— start of Selected passage —
Join us at Foothill College in Los Altos Hills, CA (just 16 miles NW of San Jose, 40 miles south of San Francisco) for the spring conference of the Northern California/Nevada Section of the American Association of Physics Teachers. Starting with a social and physics show, and observatory tour Friday evening, followed by a full day of physics education speakers and workshops on Saturday.
- Registration (encouraged, but not required)
- Parking, directions, and other logistics (coming soon)
Friday, April 26
6:30PM No-Host Dining
First & Main Restaurant; 397 Main St, Los Altos 94022
Please for dinner RSVP at our website by April 25 so we have an accurate seat count
8 PM Physics Show
Foothill College – Room 5015
A presentation of Foothill’s Physics show, an event that has entertained
and educated tens of thousands of local elementary school-aged children since 2007.
9:30 PM See the Stars
Foothill College – Observatory
Our observatory is open for viewing on Friday nights, astronomy is looking up! The Peninsula Astronomical Society will host a night of telescopes, featuring our 16-inch Schmidt-Cassegrain.
Saturday, April 27
Morning Session Room 5015
8:00 Registration, Coffee, & Breakfast Food
8:45 Welcome and Announcements
8:55 Show & Tell
Share your favorite demonstration or teaching tip. Since new teachers and section members will be at this meeting, you are encouraged to dust off some of your oldies but goodies. If you have handouts, please bring 75 copies. Time limit is 5 minutes per person or you risk the dreaded GONG by referee David Kagan!
— end of Selected passage —
Given instruction 1
According to the conference announcement, how many copies of handouts should Show & Tell presenters bring?
— start of Available data —
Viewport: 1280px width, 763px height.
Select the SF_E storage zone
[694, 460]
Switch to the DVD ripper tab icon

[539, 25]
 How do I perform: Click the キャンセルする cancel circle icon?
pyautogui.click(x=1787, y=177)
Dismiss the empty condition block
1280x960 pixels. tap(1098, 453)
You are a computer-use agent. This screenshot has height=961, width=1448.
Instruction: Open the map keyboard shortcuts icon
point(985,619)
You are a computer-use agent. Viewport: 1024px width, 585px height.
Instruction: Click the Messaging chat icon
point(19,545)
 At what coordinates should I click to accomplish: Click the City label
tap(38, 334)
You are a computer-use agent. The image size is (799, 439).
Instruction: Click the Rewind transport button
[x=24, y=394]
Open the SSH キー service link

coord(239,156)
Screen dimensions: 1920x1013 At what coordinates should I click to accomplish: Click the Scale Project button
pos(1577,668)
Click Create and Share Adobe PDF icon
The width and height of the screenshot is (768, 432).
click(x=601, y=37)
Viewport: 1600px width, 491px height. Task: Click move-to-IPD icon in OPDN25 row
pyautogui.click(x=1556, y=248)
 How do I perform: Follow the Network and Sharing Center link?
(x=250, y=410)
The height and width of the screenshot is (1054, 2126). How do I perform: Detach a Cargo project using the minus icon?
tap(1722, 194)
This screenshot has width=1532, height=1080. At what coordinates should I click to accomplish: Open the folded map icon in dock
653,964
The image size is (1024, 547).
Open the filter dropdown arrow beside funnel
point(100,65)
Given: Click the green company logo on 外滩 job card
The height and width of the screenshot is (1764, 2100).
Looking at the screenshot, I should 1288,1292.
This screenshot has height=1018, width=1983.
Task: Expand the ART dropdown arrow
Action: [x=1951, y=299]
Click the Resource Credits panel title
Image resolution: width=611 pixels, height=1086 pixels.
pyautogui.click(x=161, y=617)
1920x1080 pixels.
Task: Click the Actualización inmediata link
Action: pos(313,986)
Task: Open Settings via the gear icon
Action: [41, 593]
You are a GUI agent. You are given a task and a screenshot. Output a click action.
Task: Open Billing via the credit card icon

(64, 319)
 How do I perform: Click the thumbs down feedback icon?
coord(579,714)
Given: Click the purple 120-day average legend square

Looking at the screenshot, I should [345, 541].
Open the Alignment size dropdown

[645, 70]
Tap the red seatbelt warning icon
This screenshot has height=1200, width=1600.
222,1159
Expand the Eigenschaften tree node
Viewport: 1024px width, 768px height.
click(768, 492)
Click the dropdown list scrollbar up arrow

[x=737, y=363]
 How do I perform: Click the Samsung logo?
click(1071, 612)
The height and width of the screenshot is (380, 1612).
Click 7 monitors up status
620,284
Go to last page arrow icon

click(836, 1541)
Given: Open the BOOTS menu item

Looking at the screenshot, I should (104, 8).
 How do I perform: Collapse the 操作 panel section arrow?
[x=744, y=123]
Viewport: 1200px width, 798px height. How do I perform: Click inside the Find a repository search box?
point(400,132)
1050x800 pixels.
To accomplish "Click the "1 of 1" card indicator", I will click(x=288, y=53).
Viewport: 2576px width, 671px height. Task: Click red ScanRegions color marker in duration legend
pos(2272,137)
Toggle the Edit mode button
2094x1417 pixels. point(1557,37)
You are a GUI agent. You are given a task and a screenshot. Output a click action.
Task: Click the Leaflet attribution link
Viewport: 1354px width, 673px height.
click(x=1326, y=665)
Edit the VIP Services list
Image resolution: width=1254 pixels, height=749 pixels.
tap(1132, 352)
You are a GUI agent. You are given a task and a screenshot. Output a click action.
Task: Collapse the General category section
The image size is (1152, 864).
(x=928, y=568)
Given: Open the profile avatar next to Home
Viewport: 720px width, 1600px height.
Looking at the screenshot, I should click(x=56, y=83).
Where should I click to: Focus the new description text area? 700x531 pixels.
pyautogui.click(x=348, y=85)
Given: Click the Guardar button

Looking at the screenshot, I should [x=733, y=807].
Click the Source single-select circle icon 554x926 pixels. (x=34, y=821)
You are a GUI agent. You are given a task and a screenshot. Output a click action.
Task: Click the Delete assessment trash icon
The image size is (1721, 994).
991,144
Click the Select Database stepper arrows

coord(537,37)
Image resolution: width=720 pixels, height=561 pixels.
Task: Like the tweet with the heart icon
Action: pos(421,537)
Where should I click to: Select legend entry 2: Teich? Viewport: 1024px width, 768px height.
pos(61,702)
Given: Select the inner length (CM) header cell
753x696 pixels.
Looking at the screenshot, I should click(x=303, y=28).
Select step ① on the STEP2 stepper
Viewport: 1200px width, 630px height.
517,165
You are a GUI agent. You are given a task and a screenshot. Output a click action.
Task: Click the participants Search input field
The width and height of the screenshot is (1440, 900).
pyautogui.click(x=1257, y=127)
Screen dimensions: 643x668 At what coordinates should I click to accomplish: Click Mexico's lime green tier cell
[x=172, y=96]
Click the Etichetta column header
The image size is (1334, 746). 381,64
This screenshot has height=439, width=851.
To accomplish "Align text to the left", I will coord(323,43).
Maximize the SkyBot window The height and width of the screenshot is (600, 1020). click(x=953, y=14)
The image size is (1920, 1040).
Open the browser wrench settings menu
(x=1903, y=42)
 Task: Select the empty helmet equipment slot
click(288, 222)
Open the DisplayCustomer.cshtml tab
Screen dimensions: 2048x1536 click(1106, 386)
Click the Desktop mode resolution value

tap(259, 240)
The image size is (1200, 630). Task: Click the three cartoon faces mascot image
— end of Available data —
Given instruction 2
Rewrite the entries from the line containing "How do I perform: Follow" through the line containing "Action: [x=1951, y=299]", inclusive, replacing "folded map icon" with "globe icon" and leaving everything else unchanged. Return only those lines.

Correct output 1
75 copies.

Correct output 2
 How do I perform: Follow the Network and Sharing Center link?
(x=250, y=410)
The height and width of the screenshot is (1054, 2126). How do I perform: Detach a Cargo project using the minus icon?
tap(1722, 194)
This screenshot has width=1532, height=1080. At what coordinates should I click to accomplish: Open the globe icon in dock
653,964
The image size is (1024, 547).
Open the filter dropdown arrow beside funnel
point(100,65)
Given: Click the green company logo on 外滩 job card
The height and width of the screenshot is (1764, 2100).
Looking at the screenshot, I should 1288,1292.
This screenshot has height=1018, width=1983.
Task: Expand the ART dropdown arrow
Action: [x=1951, y=299]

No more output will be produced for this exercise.